[Opening TEXT SEGMENT section]
This has given me the opportunity to read the reactions of librarian-bloggers. The reactions fell into two camps. The largest group was the" believers", those who saw ebooks as a means of library renaissance on the foundation of digital content. The other group was the "skeptics". These, I include myself in this group, were willing to incorporate ebooks into the library collection, but did not put all of their trust into the format for the salvation of libraries.
After reading and pondering the news of the last few days, as well as the last several months, I wonder if Harper Collins hasn't done libraries a favor in disguise.
Harper Collins has allowed us to rethink our infatuation with digital books, DRM restricted digital books in particular. We think that those who interested in librarianship are naive when they say that they want to become librarians because of the books. But maybe books, paper and ink books, are what our work is primarily about.
The combination of paper and the printing press spread the blessings of literacy to the greatest number of people around the world. This fact is contrasted to the digital divide that is growing into a digital chasm, with the development of every new and expensive form of digital device.
The decision by Harper Collins will not dampen the popularity of ebooks with a certain percent of the populace, but I find it interesting that the classics are rising in popularity once more, because they are free to download, being out of copyright. Just maybe, the many who have purchased, or received ereaders in the past couple years, are not that excited about buying the rights to read a book, rather than owning the book itself.
The majority of the book purchased, both paper and electronic books, will be purchased by people who do not "need" libraries, but there will always be a larger number of people (the children, the poor and the elderly), who receive the vast majority of their reading resources from libraries.
Our digital rights may change, but our mission remains the same- provide our communities with the information essential for democracy.
[Closing TEXT SEGMENT section]
[Opening DATASET EXCERPT section]
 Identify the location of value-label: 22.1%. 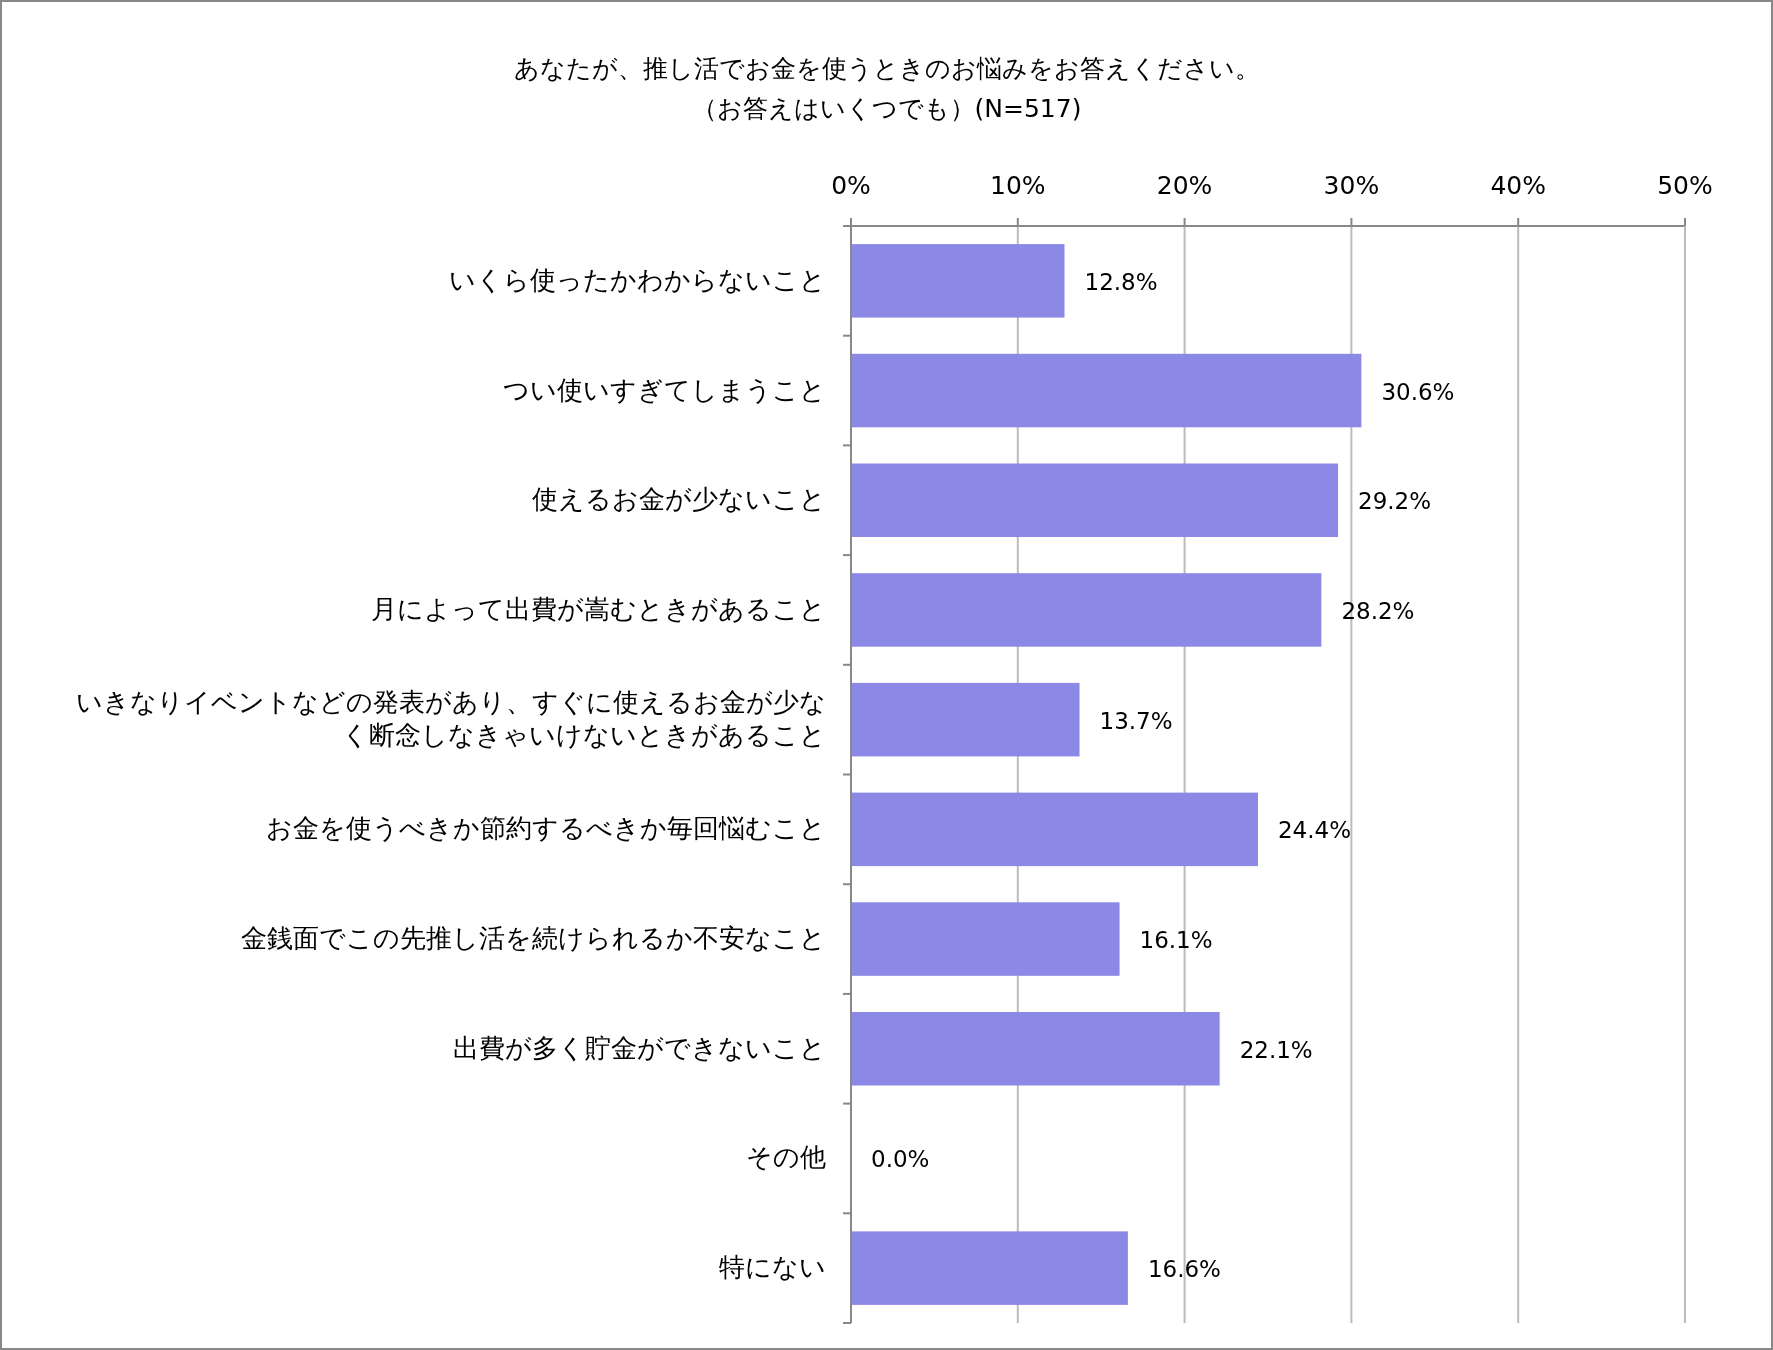
(1276, 1050).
[Closing DATASET EXCERPT section]
- WHAT IS NEEDED -
Answer these questions from the text on libraries and ebooks:
1. Into which two camps did the reactions of librarian-bloggers fall?
2. What reason does the writer give for the classics rising in popularity?
3. Which three groups are named as getting most of their reading resources from libraries?
The data are not needed for this.

- COMPLETED TASK -
1. The "believers" and the "skeptics."
2. They are free to download because they are out of copyright.
3. The children, the poor and the elderly.